Content starts

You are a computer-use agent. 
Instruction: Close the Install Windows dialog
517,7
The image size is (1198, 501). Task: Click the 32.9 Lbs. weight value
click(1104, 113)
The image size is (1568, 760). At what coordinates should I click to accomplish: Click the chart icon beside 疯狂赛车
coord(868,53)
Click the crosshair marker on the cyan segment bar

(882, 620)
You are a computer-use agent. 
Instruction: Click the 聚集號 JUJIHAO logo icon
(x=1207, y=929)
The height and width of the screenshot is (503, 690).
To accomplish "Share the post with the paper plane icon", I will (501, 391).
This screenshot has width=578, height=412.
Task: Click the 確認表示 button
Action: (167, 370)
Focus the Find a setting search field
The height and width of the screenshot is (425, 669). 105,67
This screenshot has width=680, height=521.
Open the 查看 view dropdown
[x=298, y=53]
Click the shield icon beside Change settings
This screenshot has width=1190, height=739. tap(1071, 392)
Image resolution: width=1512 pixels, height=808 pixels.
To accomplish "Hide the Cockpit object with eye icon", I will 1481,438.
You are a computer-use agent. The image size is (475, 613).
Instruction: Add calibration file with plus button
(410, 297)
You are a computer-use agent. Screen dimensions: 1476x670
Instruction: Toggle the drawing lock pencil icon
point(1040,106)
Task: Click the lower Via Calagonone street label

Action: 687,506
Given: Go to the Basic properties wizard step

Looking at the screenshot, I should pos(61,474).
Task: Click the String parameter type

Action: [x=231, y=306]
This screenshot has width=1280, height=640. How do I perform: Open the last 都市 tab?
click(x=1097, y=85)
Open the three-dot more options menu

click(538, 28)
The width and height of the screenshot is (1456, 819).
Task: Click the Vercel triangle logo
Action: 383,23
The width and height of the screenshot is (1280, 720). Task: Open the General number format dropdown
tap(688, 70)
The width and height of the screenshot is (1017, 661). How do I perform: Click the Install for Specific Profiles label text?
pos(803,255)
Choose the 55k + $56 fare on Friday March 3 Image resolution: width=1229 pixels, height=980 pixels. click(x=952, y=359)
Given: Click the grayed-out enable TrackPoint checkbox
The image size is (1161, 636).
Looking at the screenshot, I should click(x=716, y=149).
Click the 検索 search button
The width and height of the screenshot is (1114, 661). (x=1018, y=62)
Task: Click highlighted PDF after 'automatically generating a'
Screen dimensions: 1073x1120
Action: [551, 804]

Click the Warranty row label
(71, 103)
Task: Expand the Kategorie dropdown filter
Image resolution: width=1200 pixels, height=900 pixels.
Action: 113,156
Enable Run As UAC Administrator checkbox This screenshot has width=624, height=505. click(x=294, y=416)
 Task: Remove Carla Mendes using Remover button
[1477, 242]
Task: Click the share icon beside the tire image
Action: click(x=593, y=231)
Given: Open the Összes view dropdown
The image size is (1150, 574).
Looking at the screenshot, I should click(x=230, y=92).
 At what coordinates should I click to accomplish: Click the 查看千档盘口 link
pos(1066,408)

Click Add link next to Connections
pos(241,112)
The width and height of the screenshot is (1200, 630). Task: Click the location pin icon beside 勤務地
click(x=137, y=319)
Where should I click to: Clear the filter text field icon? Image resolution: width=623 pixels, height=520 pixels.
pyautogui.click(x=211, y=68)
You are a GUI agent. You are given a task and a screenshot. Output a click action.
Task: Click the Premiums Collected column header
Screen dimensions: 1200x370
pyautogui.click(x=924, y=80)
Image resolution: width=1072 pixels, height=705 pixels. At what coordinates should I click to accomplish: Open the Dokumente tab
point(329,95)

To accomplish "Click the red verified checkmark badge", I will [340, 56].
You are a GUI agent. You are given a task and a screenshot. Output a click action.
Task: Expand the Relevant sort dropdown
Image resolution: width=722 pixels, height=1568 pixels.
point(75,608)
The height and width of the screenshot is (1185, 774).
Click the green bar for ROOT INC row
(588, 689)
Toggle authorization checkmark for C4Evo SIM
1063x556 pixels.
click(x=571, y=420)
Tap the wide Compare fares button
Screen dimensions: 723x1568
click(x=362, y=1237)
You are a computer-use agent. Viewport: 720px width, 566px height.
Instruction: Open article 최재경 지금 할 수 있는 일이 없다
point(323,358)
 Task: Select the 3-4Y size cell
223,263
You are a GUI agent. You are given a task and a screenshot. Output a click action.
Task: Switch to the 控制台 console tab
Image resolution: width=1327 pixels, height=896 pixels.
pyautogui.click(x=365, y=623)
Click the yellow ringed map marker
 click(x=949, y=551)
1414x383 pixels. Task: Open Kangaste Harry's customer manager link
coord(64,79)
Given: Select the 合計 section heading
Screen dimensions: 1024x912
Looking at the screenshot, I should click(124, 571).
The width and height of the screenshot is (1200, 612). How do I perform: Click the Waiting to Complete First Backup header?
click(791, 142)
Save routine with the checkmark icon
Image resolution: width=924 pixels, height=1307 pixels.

Content ends

#### [What is required]
Every record must be transcribed precisely, down to the last character.

#### [Reply to the exercise]
You are a computer-use agent. 
Instruction: Close the Install Windows dialog
517,7
The image size is (1198, 501). Task: Click the 32.9 Lbs. weight value
click(1104, 113)
The image size is (1568, 760). At what coordinates should I click to accomplish: Click the chart icon beside 疯狂赛车
coord(868,53)
Click the crosshair marker on the cyan segment bar

(882, 620)
You are a computer-use agent. 
Instruction: Click the 聚集號 JUJIHAO logo icon
(x=1207, y=929)
The height and width of the screenshot is (503, 690).
To accomplish "Share the post with the paper plane icon", I will (501, 391).
This screenshot has width=578, height=412.
Task: Click the 確認表示 button
Action: (167, 370)
Focus the Find a setting search field
The height and width of the screenshot is (425, 669). 105,67
This screenshot has width=680, height=521.
Open the 查看 view dropdown
[x=298, y=53]
Click the shield icon beside Change settings
This screenshot has width=1190, height=739. tap(1071, 392)
Image resolution: width=1512 pixels, height=808 pixels.
To accomplish "Hide the Cockpit object with eye icon", I will 1481,438.
You are a computer-use agent. The image size is (475, 613).
Instruction: Add calibration file with plus button
(410, 297)
You are a computer-use agent. Screen dimensions: 1476x670
Instruction: Toggle the drawing lock pencil icon
point(1040,106)
Task: Click the lower Via Calagonone street label

Action: 687,506
Given: Go to the Basic properties wizard step

Looking at the screenshot, I should pos(61,474).
Task: Click the String parameter type

Action: [x=231, y=306]
This screenshot has width=1280, height=640. How do I perform: Open the last 都市 tab?
click(x=1097, y=85)
Open the three-dot more options menu

click(538, 28)
The width and height of the screenshot is (1456, 819).
Task: Click the Vercel triangle logo
Action: 383,23
The width and height of the screenshot is (1280, 720). Task: Open the General number format dropdown
tap(688, 70)
The width and height of the screenshot is (1017, 661). How do I perform: Click the Install for Specific Profiles label text?
pos(803,255)
Choose the 55k + $56 fare on Friday March 3 Image resolution: width=1229 pixels, height=980 pixels. click(x=952, y=359)
Given: Click the grayed-out enable TrackPoint checkbox
The image size is (1161, 636).
Looking at the screenshot, I should click(x=716, y=149).
Click the 検索 search button
The width and height of the screenshot is (1114, 661). (x=1018, y=62)
Task: Click highlighted PDF after 'automatically generating a'
Screen dimensions: 1073x1120
Action: [551, 804]

Click the Warranty row label
(71, 103)
Task: Expand the Kategorie dropdown filter
Image resolution: width=1200 pixels, height=900 pixels.
Action: 113,156
Enable Run As UAC Administrator checkbox This screenshot has width=624, height=505. click(x=294, y=416)
 Task: Remove Carla Mendes using Remover button
[1477, 242]
Task: Click the share icon beside the tire image
Action: click(x=593, y=231)
Given: Open the Összes view dropdown
The image size is (1150, 574).
Looking at the screenshot, I should click(x=230, y=92).
 At what coordinates should I click to accomplish: Click the 查看千档盘口 link
pos(1066,408)

Click Add link next to Connections
pos(241,112)
The width and height of the screenshot is (1200, 630). Task: Click the location pin icon beside 勤務地
click(x=137, y=319)
Where should I click to: Clear the filter text field icon? Image resolution: width=623 pixels, height=520 pixels.
pyautogui.click(x=211, y=68)
You are a GUI agent. You are given a task and a screenshot. Output a click action.
Task: Click the Premiums Collected column header
Screen dimensions: 1200x370
pyautogui.click(x=924, y=80)
Image resolution: width=1072 pixels, height=705 pixels. At what coordinates should I click to accomplish: Open the Dokumente tab
point(329,95)

To accomplish "Click the red verified checkmark badge", I will [340, 56].
You are a GUI agent. You are given a task and a screenshot. Output a click action.
Task: Expand the Relevant sort dropdown
Image resolution: width=722 pixels, height=1568 pixels.
point(75,608)
The height and width of the screenshot is (1185, 774).
Click the green bar for ROOT INC row
(588, 689)
Toggle authorization checkmark for C4Evo SIM
1063x556 pixels.
click(x=571, y=420)
Tap the wide Compare fares button
Screen dimensions: 723x1568
click(x=362, y=1237)
You are a computer-use agent. Viewport: 720px width, 566px height.
Instruction: Open article 최재경 지금 할 수 있는 일이 없다
point(323,358)
 Task: Select the 3-4Y size cell
223,263
You are a GUI agent. You are given a task and a screenshot. Output a click action.
Task: Switch to the 控制台 console tab
Image resolution: width=1327 pixels, height=896 pixels.
pyautogui.click(x=365, y=623)
Click the yellow ringed map marker
 click(x=949, y=551)
1414x383 pixels. Task: Open Kangaste Harry's customer manager link
coord(64,79)
Given: Select the 合計 section heading
Screen dimensions: 1024x912
Looking at the screenshot, I should click(124, 571).
The width and height of the screenshot is (1200, 612). How do I perform: Click the Waiting to Complete First Backup header?
click(791, 142)
Save routine with the checkmark icon
Image resolution: width=924 pixels, height=1307 pixels.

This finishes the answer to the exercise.